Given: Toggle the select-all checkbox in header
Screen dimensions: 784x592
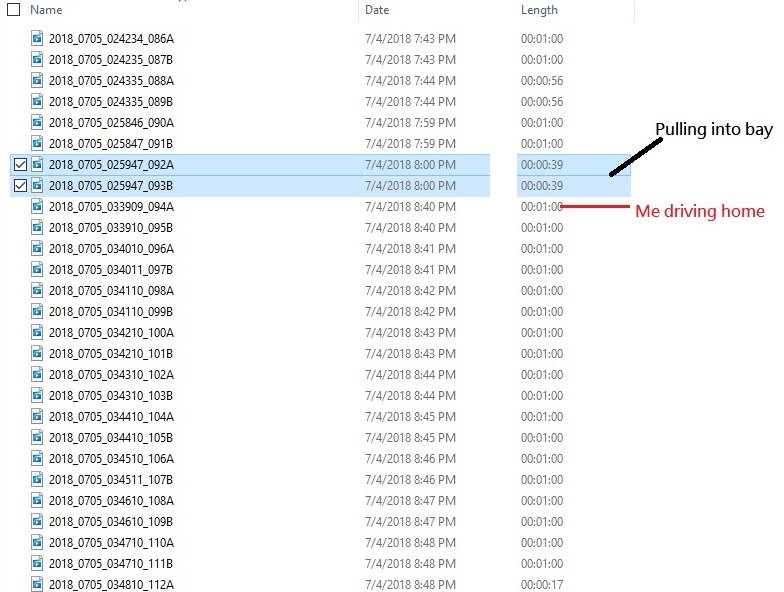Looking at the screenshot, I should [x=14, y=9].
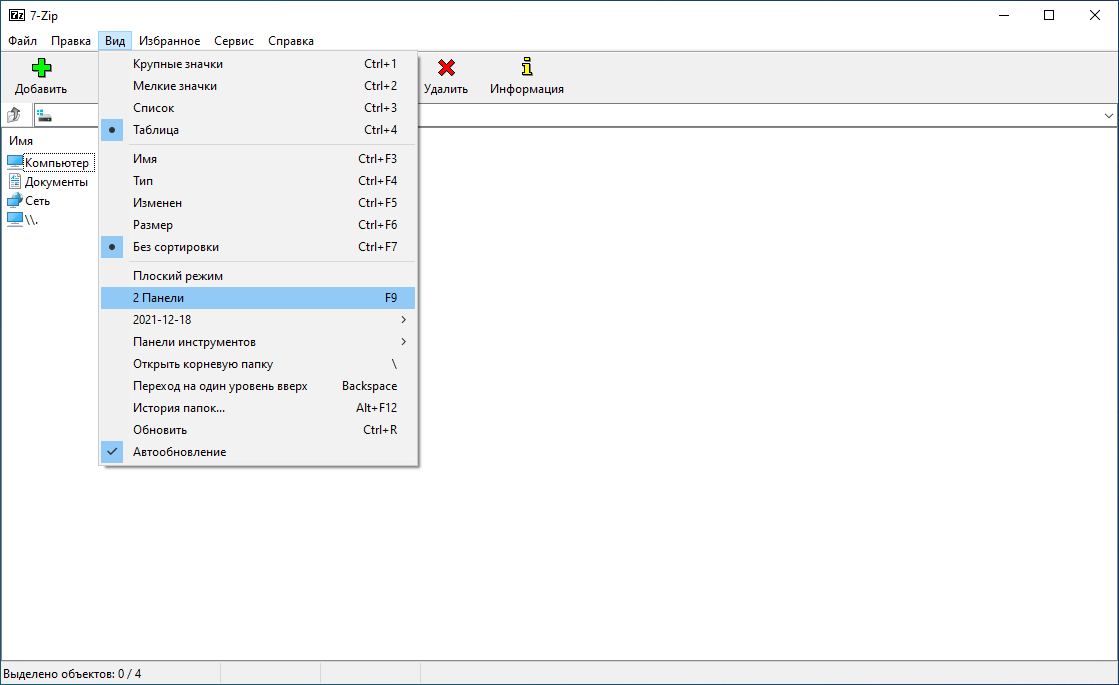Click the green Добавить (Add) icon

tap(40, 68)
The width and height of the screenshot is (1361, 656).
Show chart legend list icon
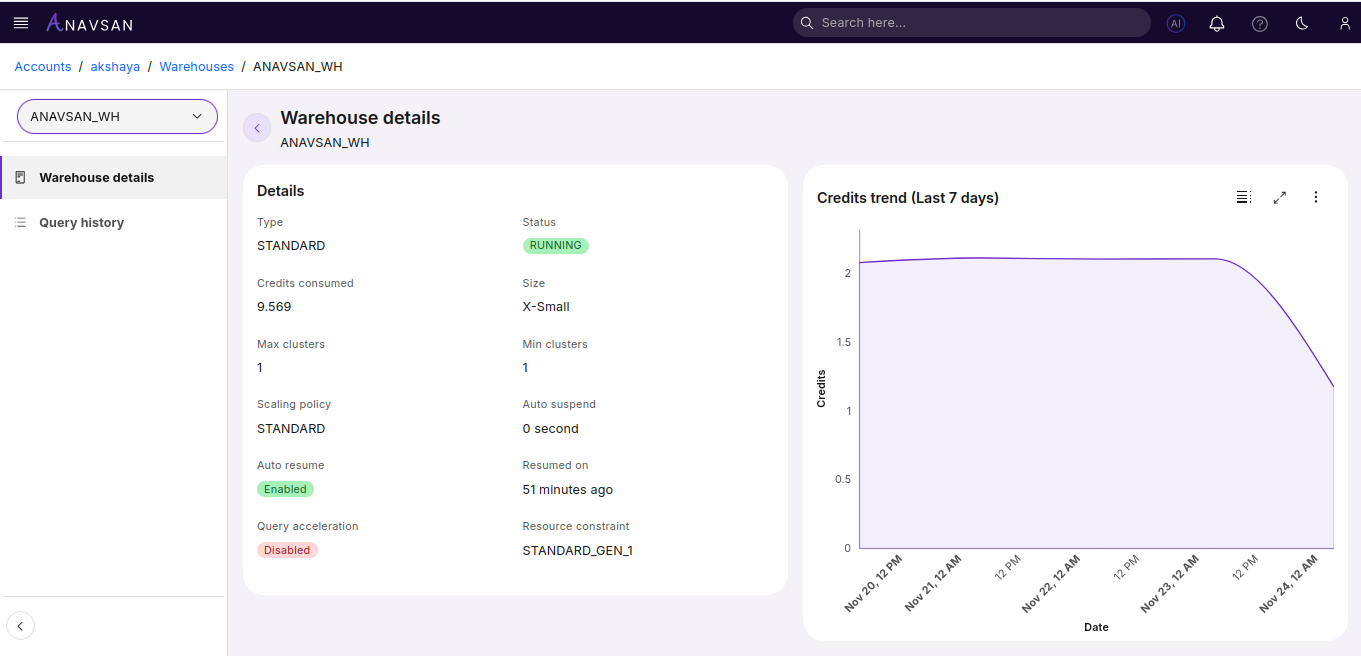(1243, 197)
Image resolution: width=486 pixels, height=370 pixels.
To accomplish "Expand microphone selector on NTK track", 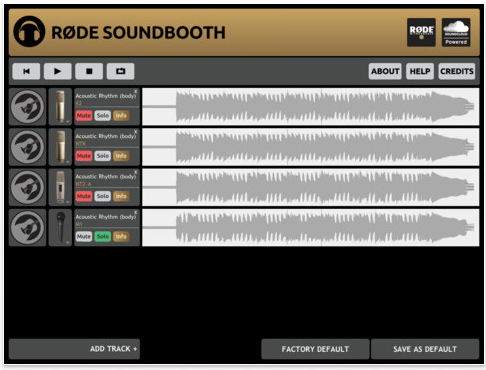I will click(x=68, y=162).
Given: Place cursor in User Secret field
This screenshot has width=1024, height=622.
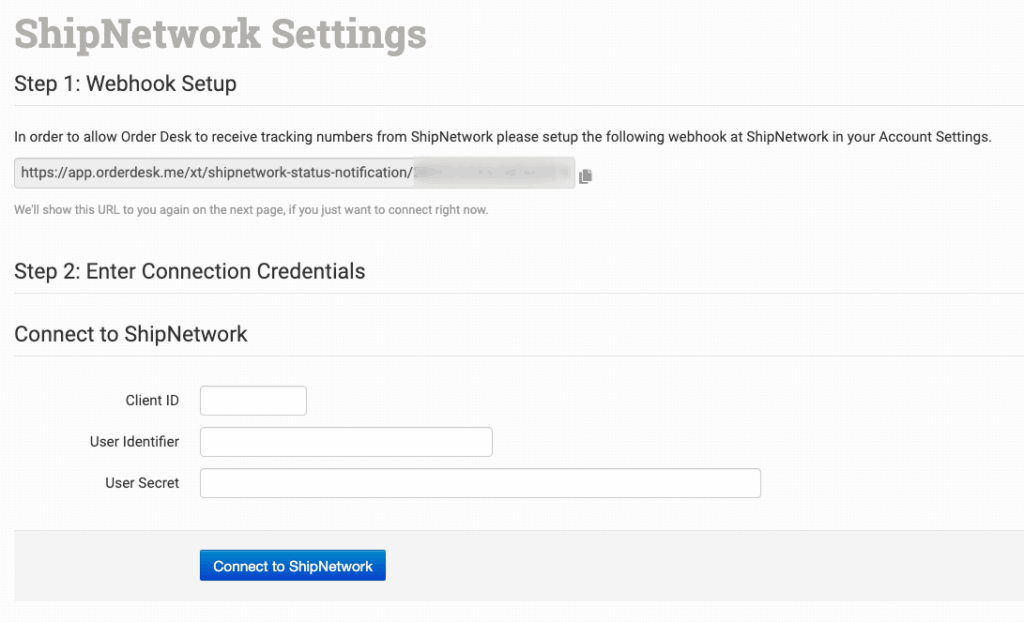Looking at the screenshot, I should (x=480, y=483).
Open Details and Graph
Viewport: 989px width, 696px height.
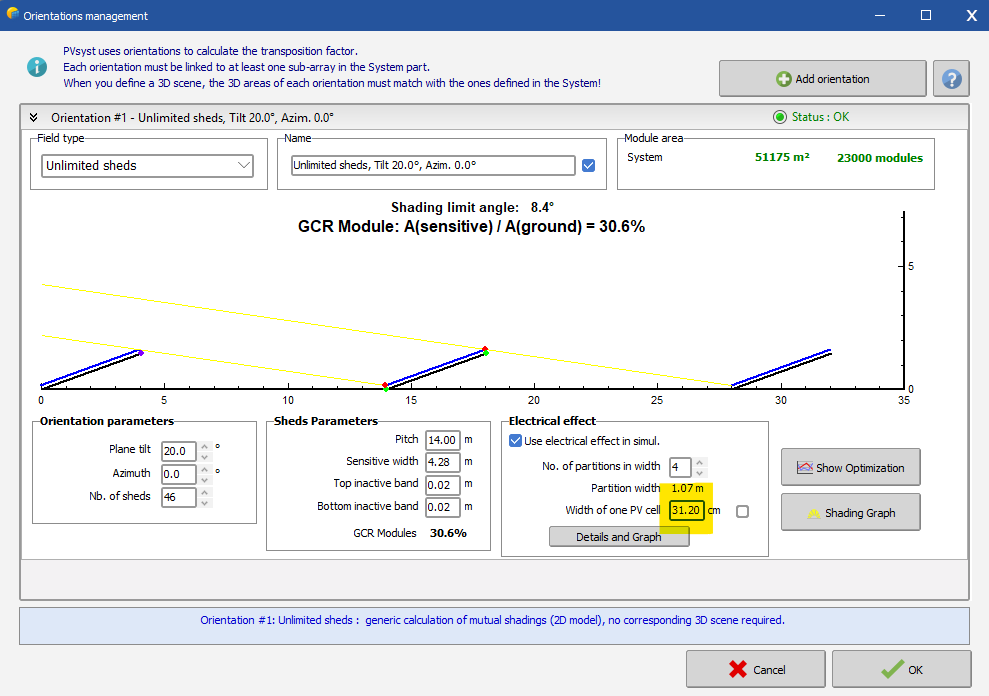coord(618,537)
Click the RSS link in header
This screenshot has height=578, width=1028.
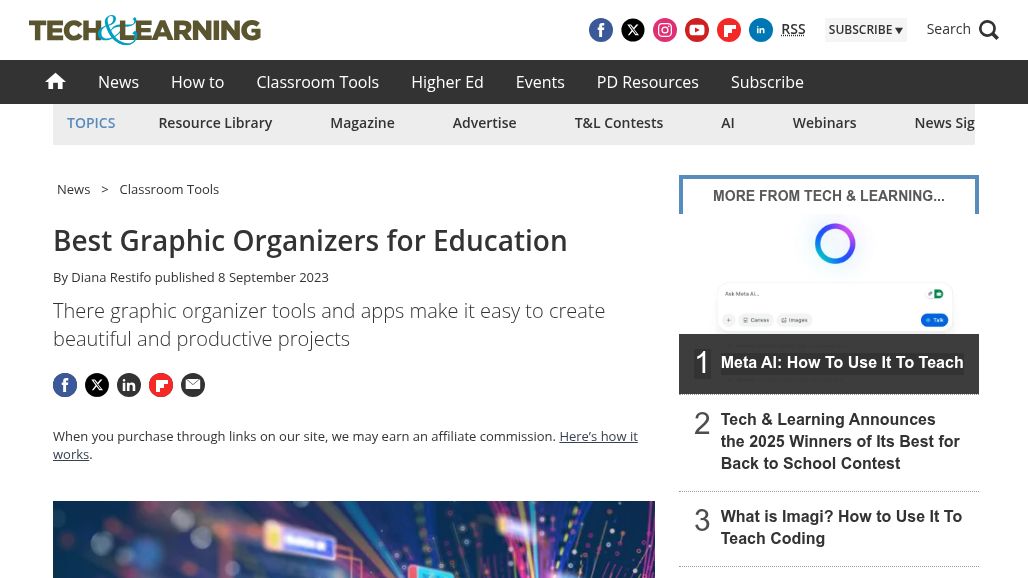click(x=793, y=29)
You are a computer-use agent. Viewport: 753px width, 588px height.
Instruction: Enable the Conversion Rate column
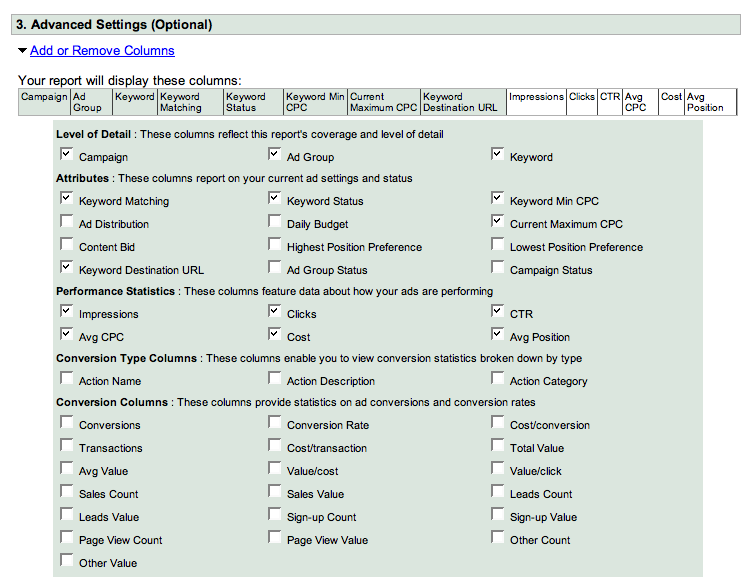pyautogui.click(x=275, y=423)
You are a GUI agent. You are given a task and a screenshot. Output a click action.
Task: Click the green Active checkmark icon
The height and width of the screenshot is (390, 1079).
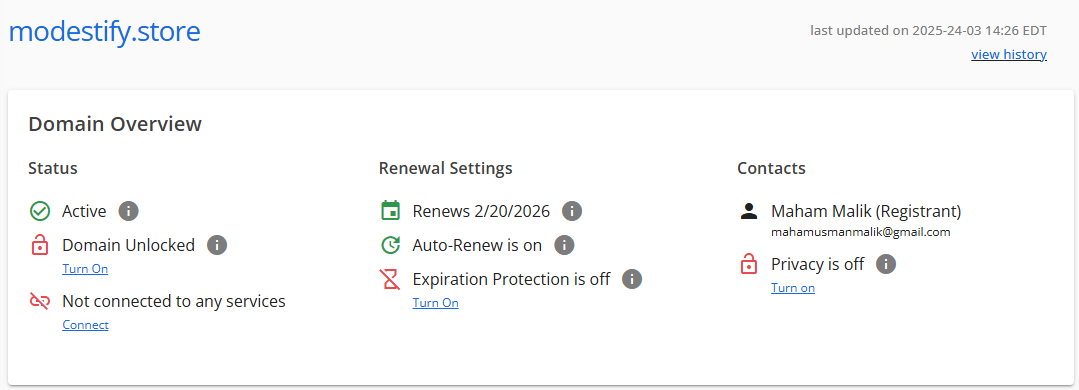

-=-=-

WRITTEN INSTRUCTION: Render everything from the line containing "You are a GUI" down through the end of the listing as a Markdown table with the columns No. and Line, giving each row a number and leaving out blank lines and pictures.

SOLUTION:
| No. | Line |
|---|---|
| 1 | You are a GUI agent. You are given a task and a screenshot. Output a click action. |
| 2 | Task: Click the green Active checkmark icon |
| 3 | The height and width of the screenshot is (390, 1079). |